The four competency families in this SDL are best understood as distinct pharmacological categories, each matching a different haematological indication.

Family 1 — Haematinics and anti-thrombocytopenia drugs (PH4.1):
- Haematinics (nutritional): oral iron salts (ferrous sulphate, ferrous fumarate); IV iron (ferric carboxymaltose, iron sucrose); vitamin B12 (cyanocobalamin, hydroxocobalamin); folic acid.
- Growth factors: erythropoiesis-stimulating agents (epoetin alfa/beta, darbepoetin — long-acting); G-CSF (filgrastim), GM-CSF (sargramostim) — neutrophil stimulants.
- Thrombocytopenia agents: corticosteroids (prednisolone — ITP first-line); IVIg (ITP acute); thrombopoietin receptor agonists (TPO-RAs): eltrombopag (oral), romiplostim (SC injection).

Family 2 — Anticoagulants (PH4.2):
- Parenteral: UFH (IV/SC), LMWH — enoxaparin (SC), fondaparinux (SC, anti-Xa), bivalirudin (IV, direct thrombin inhibitor).
- Oral: warfarin (vitamin K antagonist); DOACs: dabigatran (direct thrombin inhibitor), rivaroxaban/apixaban/edoxaban (direct factor Xa inhibitors).

Family 3 — Fibrinolytics and antifibrinolytics (PH4.3):
- Fibrinolytics: streptokinase (non-fibrin-specific), alteplase (fibrin-specific), tenecteplase (single IV bolus).
- Antifibrinolytics: tranexamic acid (TXA) and aminocaproic acid (ε-ACA) — lysine analogues; aprotinin (serine protease inhibitor, cardiopulmonary bypass).

Family 4 — Antiplatelet drugs (PH4.4):
- COX-1 inhibitor: aspirin.
- P2Y12 inhibitors: clopidogrel (prodrug), ticagrelor (non-prodrug, reversible), prasugrel (prodrug).
- GPIIb/IIIa inhibitors: abciximab, eptifibatide, tirofiban — IV only, for PCI.
- Other: dipyridamole (PDE inhibitor + adenosine reuptake block → ↑cAMP → platelet inhibition; combined with aspirin in modified-release form for secondary stroke prevention).

SELF-CHECK

A 35-year-old woman with pernicious anaemia is started on oral cyanocobalamin tablets 1000 mcg daily. After 3 months, her haemoglobin and MCV have not improved and her B12 remains low. What is the most likely reason for treatment failure?

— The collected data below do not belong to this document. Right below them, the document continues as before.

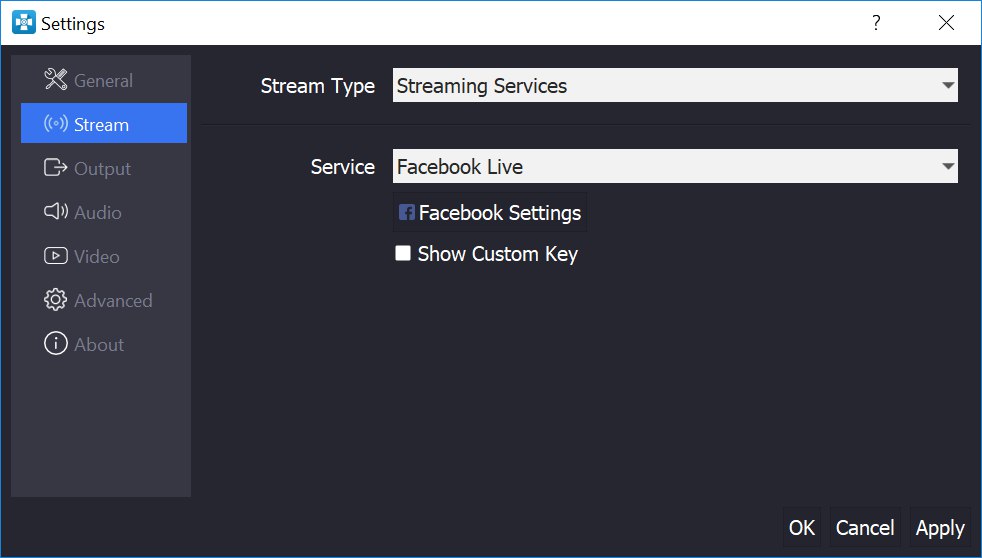This screenshot has height=558, width=982.
Task: Click the Stream broadcast signal icon
Action: point(55,123)
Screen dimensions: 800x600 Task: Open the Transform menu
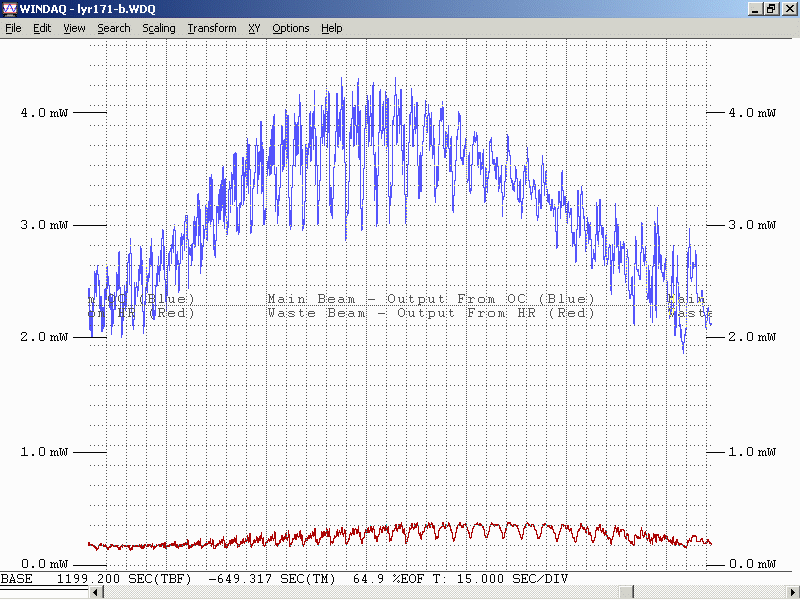point(211,28)
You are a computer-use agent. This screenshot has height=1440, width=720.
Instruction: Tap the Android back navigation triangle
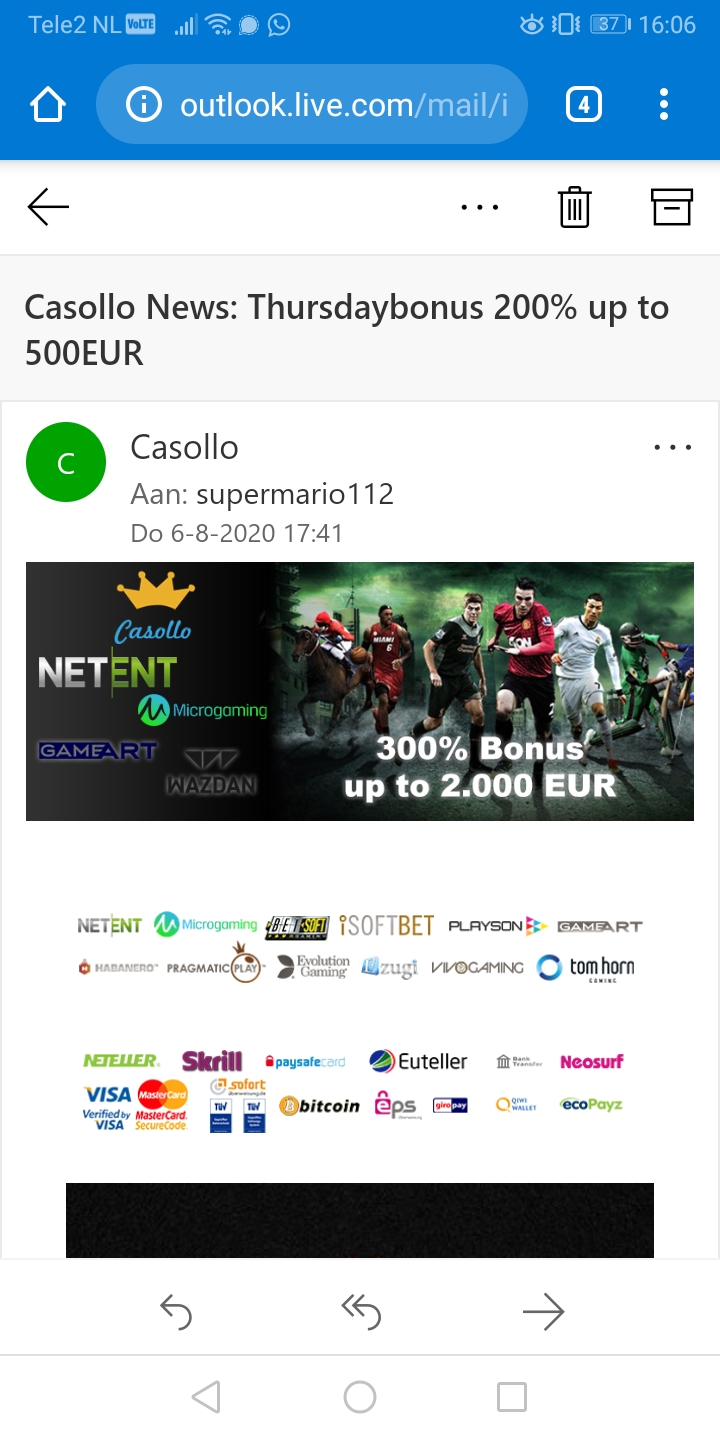tap(205, 1397)
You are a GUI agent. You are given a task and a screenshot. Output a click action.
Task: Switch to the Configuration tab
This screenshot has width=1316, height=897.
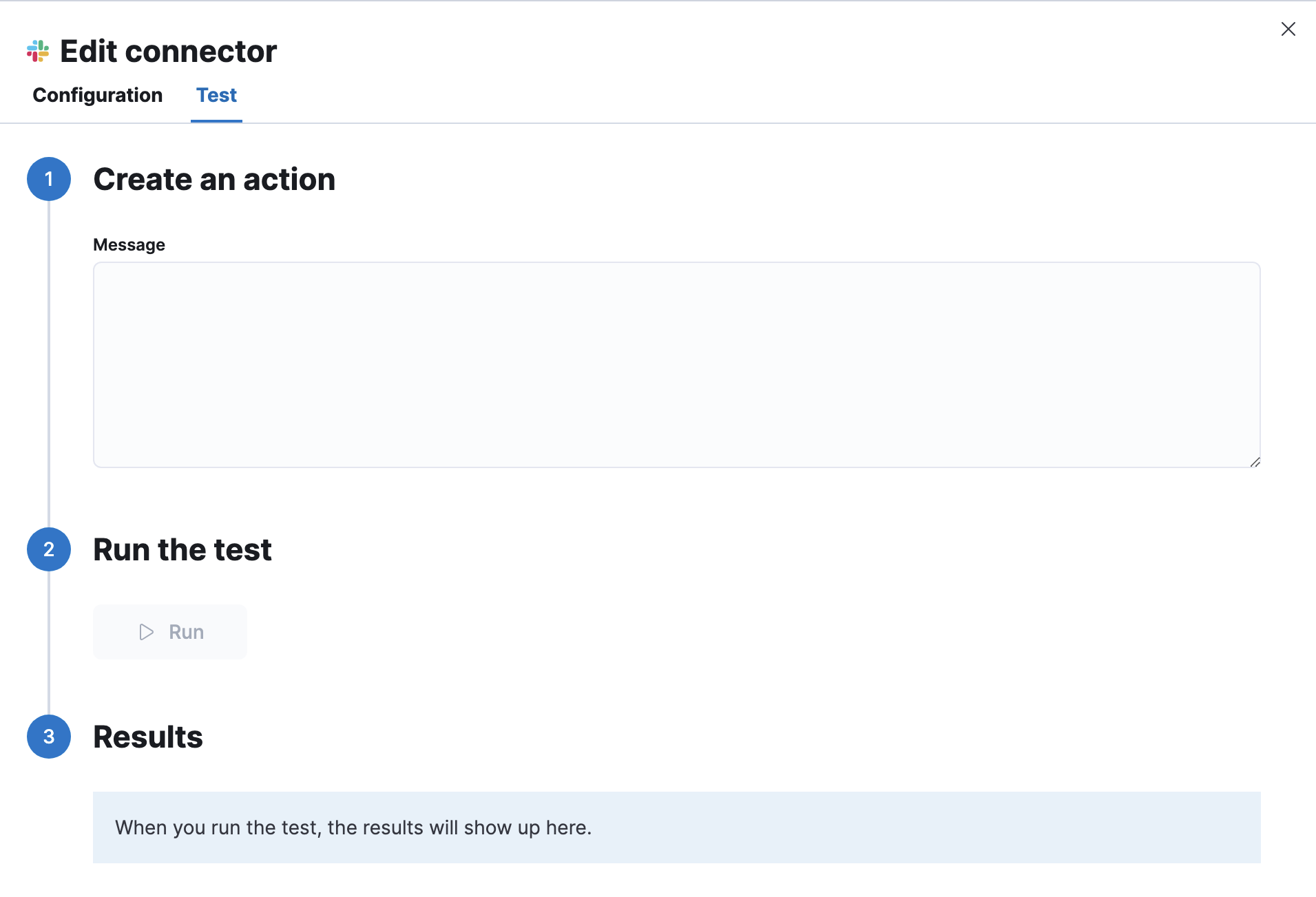pos(97,96)
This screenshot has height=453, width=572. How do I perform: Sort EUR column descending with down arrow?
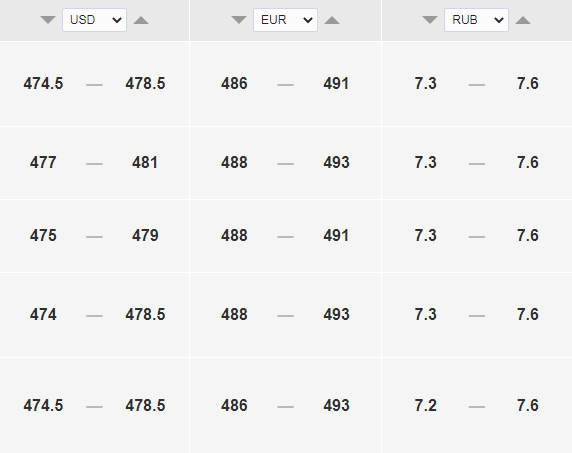tap(239, 20)
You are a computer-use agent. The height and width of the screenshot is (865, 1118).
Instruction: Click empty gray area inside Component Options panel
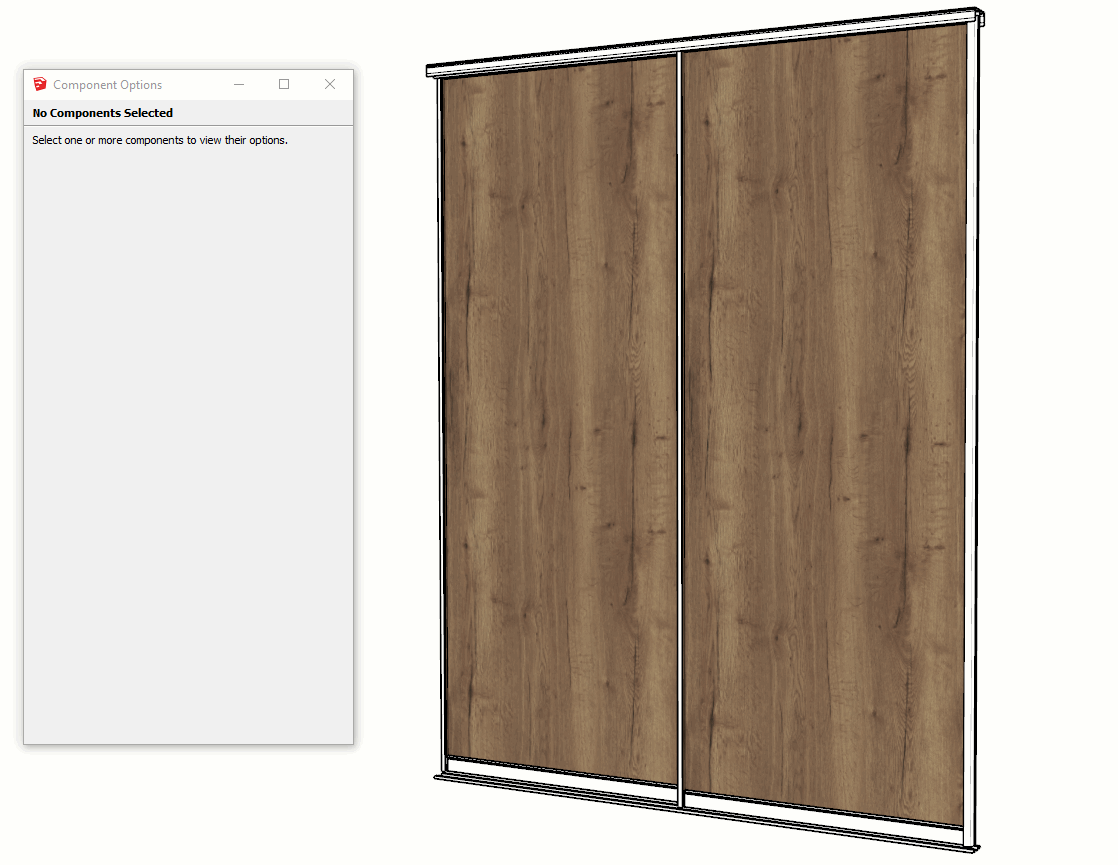[188, 450]
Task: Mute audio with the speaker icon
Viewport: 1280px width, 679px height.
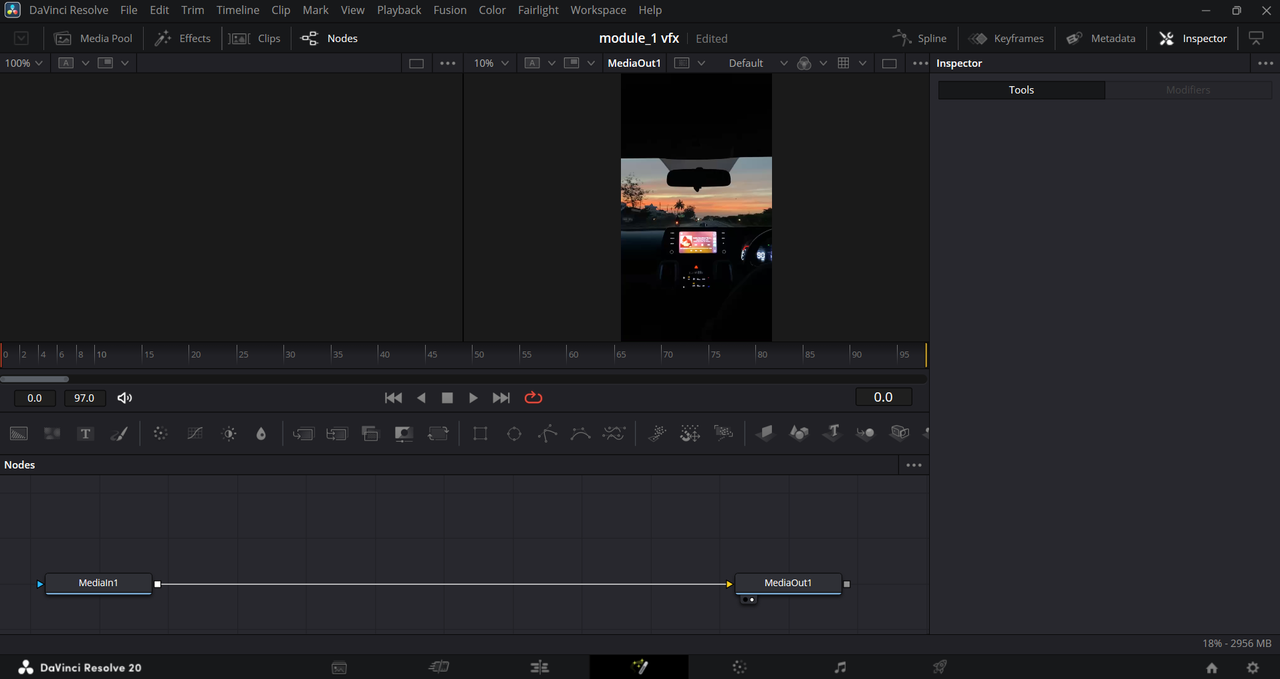Action: pos(125,398)
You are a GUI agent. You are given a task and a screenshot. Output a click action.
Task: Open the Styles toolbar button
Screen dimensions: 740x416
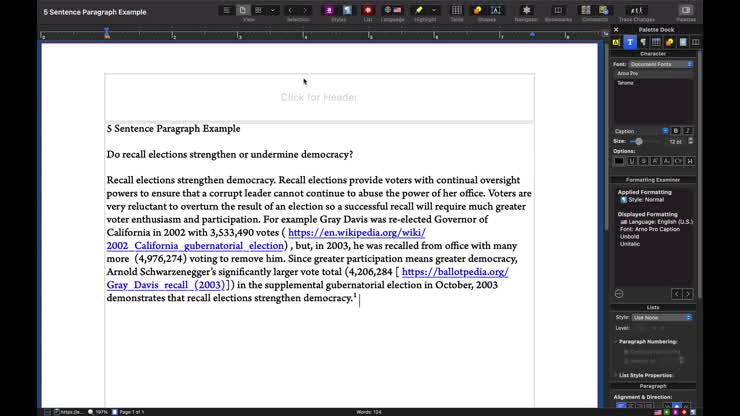338,10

A. The dose of oral cyanocobalamin is too low

B. Pernicious anaemia is resistant to vitamin B12 supplementation

C. Absent intrinsic factor prevents absorption of oral B12, requiring intramuscular B12

D. She needs folate supplementation first to correct the megaloblastic anaemia

Reveal Answer

Answer: C. Absent intrinsic factor prevents absorption of oral B12, requiring intramuscular B12

Pernicious anaemia is caused by autoimmune destruction of gastric parietal cells → absent intrinsic factor (IF). Intrinsic factor is an essential glycoprotein required for binding vitamin B12 in the stomach and facilitating its absorption via cubilin receptors in the terminal ileum. Without IF, oral B12 cannot be absorbed regardless of dose (only ~1% passive diffusion occurs at very high doses). Treatment must bypass gut absorption: intramuscular hydroxocobalamin 1000 mcg on alternate days for 2 weeks, then weekly for 4 weeks, then 3-monthly for life. Oral B12 (even high-dose) is only appropriate if there is no IF deficiency (e.g., dietary B12 deficiency in strict vegans).